Fu una sorpresa per tutti. Anche per me, che in realtà me ne sarei andato volentieri.
Non perché l’argomento non mi stesse a cuore, ma perché raramente le parole diventano fatti.
Con semplicità, Falco disse: «Visto che vi siete fermati nonostante la serata sia finita, ora voi deciderete cosa fare di questo Corpo.»
A differenza degli altri, dove al centro c’è il gruppo, qui vivono e regnano le aspirazioni personali.
È infatti l’unico Corpo di Damanhur che mette al centro il singolo individuo.
Ma nonostante ciò, è un percorso tutt’altro che solitario.
Gli altri sono fondamentali quando si presenta la necessità di esplorare parti di noi con occhi diversi.
Quando le nostre trappole ci colgono impreparati.
Quando le allergie creano muri invalicabili.
Quando crediamo che le sfide non siano alla nostra portata.
L’iniziazione tecnarcale dovrebbe essere un aiuto, non l’ennesima medaglietta.
Come anche il saluto.
Essere “per te” ha un valore immenso, e spesso dubito che le persone se ne ricordino.
Io sono e vivo con te. Io sono e vivo, per te.
Ogni passo nella mia esistenza non è solo pensato per la mia realizzazione, ma per la nostra.
E con nostra intendo ogni singola scintilla di Divinità Primeva Uomo.
Anni fa, durante uno dei tanti assurdi percorsi vissuti in questa incarnazione, incontrai un capo tribù indiano.
Mi guardò e disse, con voce che sembrava di cenere: «Esprimi un desiderio.»
Da figlio illegittimo di Coboldo, pensai: «Questo vuole soldi.»
Lui mi fissò negli occhi. Occhi neri, profondi, che sembrava mi stessero radiografando l’anima.
Mi mise in soggezione, e obbedii. Pensai: «Voglio illuminarmi in questa incarnazione.»
Mi disse: «Questo ti aiuterà a capire.»
Mi legò un piccolo braccialetto e se ne andò senza chiedermi un centesimo.
Dopo qualche giorno, il bracciale cominciò a stringersi al punto da farmi diventare la mano viola.
Lottai per un po’, ma, temendo la necrosi dell’arto, alla fine cedetti.
Osservai deluso il braccialetto tagliato e poi pensai: «Se in questa vita non mi illuminerò, tanto vale aiutare gli altri a farlo.»

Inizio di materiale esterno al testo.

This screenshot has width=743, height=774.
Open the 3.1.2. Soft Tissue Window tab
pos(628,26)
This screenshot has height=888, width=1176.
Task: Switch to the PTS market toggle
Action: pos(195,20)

Questo è il mio Tecnarcato. E sono sicuro che tra voi c’è qualcuno che la pensa come me.
Ma so anche che c’è chi lo ha scelto per dovere, per poter esprimere un voto maggiore alle elezioni dei Re Guida, per compiacere Falco, per appartenere alla Via Damanhur, per poter dire “e per te”, o per ricatto.
Quante volte Falco ci ha ricattati dopo aver provato a spronarci con ogni mezzo?
Metodi che non condivido, ma mi duole ammettere che con me hanno funzionato.
C’è chi con questo Corpo non vuole avere nulla a che fare.
Perché non ne comprende il senso.
Perché per un periodo è diventato la Gestapo di Damanhur.
O semplicemente perché era stufo di regole, burocrazia, doveri.
Ancora una volta, mi mostro per l’anarchico che sono da sempre, dicendo quello che penso anche se so che farà storcere il naso a molti.
Probabilmente anche al Vertice.
Questo Corpo è tuo.
E puoi scegliere di condividerlo apertamente o di viverlo in modo raccolto, riservato.
A differenza di altri Corpi, questo ti da il diritto di esprimerlo come vuoi.
Se lo scegli, vivrai cercando ogni giorno di smussare gli spigoli dei tuoi limiti e affilare la lama dei tuoi talenti.
Le coti non possono essere le altre persone perché, come dice saggiamente Barbagianni: "Non tutte le pietre sono uguali. Se sfreghi il granito contro un pezzo di tufo, ti troverai in mano solo polvere di tufo."
Devono necessariamente essere i princìpi di Damanhur, la Costituzione, il giuramento, se ne hai fatto uno.
Per il resto, l'unico a cui dovrai rendere conto, lo vedi al mattino nello specchio.
Forse per questo è tanto difficile incarnare il Tecnarcato.